Studios backing the movie version of "The Hobbit" want New Zealand to give them more tax breaks and to change labor laws if they are to go ahead with the $500 million project in the country, the prime minister said Tuesday.
Prime Minister John Key held crisis talks Tuesday with senior executives from Warner Bros. and New Line Cinema about keeping the project in New Zealand after a dispute about pay and conditions for local actors threw the production into turmoil last week.
New Zealand Actors' Equity called off an international boycott of "The Hobbit" last week, but director Peter Jackson said the studios were not confident there won't be more trouble during the production and were considering moving it elsewhere. The studio executives flew to the capital, Wellington, for meetings before making a final decision.
The dispute has become a national issue in New Zealand, which received a huge boost to its tourism and film-making industries after "The Lord of the Rings" trilogy was made here by Jackson. Hundreds of people marched in several cities Monday to support the movies being made in the country.
Key said the studios want the risk of union disruption taken out of the equation, so government lawyers would look urgently at changing labor laws. Also, ministers would "run the numbers" on improving tax incentives for the studios _ currently about 60 million New Zealand dollars ($45 million).
The studios "were not coming here with a ransom note or trying to put a gun to our head, but commercial reality is the actions of the union have encouraged them to look at other countries which have better deals than we do," Key told reporters after the meeting.
"They are out of here if we can't give them the clarity, there's no question about that," Key said.
Key said he expects to meet with the studio bosses again this week and to have a decision by the weekend on whether the films are made in New Zealand.

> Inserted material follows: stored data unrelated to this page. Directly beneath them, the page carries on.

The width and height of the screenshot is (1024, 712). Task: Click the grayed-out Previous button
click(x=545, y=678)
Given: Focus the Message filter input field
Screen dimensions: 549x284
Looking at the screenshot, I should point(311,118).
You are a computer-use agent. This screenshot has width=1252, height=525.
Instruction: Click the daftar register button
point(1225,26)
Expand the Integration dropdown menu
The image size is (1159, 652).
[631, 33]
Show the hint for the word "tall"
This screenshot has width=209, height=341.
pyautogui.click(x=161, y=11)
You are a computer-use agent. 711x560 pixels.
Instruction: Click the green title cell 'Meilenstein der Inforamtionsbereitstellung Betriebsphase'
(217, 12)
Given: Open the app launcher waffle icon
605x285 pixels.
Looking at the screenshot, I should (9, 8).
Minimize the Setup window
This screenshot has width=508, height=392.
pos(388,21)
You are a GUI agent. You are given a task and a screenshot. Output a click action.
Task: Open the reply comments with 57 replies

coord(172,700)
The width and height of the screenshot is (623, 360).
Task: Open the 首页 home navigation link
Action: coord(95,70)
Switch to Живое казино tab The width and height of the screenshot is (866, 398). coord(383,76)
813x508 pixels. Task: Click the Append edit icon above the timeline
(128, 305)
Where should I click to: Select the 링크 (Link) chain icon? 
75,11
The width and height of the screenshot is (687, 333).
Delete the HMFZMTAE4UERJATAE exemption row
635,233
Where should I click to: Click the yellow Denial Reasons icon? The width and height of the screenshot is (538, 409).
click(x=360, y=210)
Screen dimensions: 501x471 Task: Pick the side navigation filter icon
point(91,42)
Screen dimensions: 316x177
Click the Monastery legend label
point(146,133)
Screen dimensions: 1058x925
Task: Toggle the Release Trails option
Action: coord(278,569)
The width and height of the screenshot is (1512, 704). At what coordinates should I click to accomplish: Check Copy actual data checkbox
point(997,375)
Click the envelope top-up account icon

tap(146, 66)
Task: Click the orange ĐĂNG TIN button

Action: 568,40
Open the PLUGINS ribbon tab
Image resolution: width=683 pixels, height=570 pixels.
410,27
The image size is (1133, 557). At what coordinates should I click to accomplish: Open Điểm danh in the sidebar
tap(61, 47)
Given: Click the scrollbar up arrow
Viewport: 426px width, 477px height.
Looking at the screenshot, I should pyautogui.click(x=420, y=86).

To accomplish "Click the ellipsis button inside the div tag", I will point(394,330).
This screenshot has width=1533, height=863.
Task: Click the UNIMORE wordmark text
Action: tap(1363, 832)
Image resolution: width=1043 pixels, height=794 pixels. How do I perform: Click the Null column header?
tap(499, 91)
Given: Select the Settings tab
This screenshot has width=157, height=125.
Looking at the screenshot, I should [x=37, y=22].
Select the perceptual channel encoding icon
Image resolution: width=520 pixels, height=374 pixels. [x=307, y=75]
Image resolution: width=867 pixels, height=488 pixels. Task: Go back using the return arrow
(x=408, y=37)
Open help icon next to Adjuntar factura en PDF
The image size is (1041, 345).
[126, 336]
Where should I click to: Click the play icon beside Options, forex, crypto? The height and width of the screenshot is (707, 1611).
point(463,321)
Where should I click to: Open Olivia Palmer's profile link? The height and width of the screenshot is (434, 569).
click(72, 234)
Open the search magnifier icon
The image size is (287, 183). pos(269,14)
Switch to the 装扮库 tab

The studio representatives did not comment to media after the meeting.
"The Lord of the Rings" films based on J.R.R. Tolkien's novels relied heavily on the rugged landscape of New Zealand, which became associated with Tolkien's Middle Earth fantasy world inhabited by hairy-footed little people and host of other colorful beings.
"The Hobbit" is Tolkien's prequel to the story of "The Lord of the Rings," and much of the production crew and some of the cast from the Rings were due to join the new project.
Before the meeting, Key said the country would not be drawn into a tax break bidding war. He said afterward that the studios had no faith in the union, and it was still "50-50" whether production would remain in New Zealand.
The industrial dispute began last month when Actors Equity arranged an international boycott of the movies when Jackson refused to hold talks on a union-negotiated agreement on wages and conditions for local actors.
The U.S.-based Screen Actors Guild and British actors joined a worldwide work blacklist of "The Hobbit." But last week New Zealand Actors' Equity called off their boycotts and pledged there would be no industrial action during the films' production.